Task objective: Only one stretch of the records below is wanted: the lines from the one holding "Task: Click the Add Exceptions link" through the one holding "Image resolution: width=600". Return it exactly, both ends included.

Saved data entries:
=== Begin Enclosure ===

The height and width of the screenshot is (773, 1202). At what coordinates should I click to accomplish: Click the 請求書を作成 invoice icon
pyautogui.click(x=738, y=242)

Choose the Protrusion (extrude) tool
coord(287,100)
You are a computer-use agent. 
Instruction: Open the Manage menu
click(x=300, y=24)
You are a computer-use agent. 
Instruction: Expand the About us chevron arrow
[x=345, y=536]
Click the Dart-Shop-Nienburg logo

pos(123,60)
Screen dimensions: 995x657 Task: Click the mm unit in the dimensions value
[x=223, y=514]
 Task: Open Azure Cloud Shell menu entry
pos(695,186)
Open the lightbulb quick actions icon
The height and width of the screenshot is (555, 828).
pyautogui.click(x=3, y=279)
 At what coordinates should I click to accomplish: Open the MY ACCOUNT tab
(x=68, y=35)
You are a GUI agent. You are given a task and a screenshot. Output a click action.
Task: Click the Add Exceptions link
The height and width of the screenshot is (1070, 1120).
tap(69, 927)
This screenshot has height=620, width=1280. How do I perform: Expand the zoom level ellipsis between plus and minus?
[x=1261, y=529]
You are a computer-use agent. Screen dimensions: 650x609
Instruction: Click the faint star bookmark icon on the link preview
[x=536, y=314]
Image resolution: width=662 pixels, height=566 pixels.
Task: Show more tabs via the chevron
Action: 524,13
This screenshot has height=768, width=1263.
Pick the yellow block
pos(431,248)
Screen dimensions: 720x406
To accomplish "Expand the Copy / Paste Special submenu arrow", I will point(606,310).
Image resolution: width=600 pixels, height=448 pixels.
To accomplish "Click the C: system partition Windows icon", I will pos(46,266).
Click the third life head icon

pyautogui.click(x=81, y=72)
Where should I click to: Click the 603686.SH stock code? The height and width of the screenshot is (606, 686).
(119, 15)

=== End Enclosure ===

Completed exercise:
Task: Click the Add Exceptions link
The height and width of the screenshot is (1070, 1120).
tap(69, 927)
This screenshot has height=620, width=1280. How do I perform: Expand the zoom level ellipsis between plus and minus?
[x=1261, y=529]
You are a computer-use agent. Screen dimensions: 650x609
Instruction: Click the faint star bookmark icon on the link preview
[x=536, y=314]
Image resolution: width=662 pixels, height=566 pixels.
Task: Show more tabs via the chevron
Action: 524,13
This screenshot has height=768, width=1263.
Pick the yellow block
pos(431,248)
Screen dimensions: 720x406
To accomplish "Expand the Copy / Paste Special submenu arrow", I will point(606,310).
Image resolution: width=600 pixels, height=448 pixels.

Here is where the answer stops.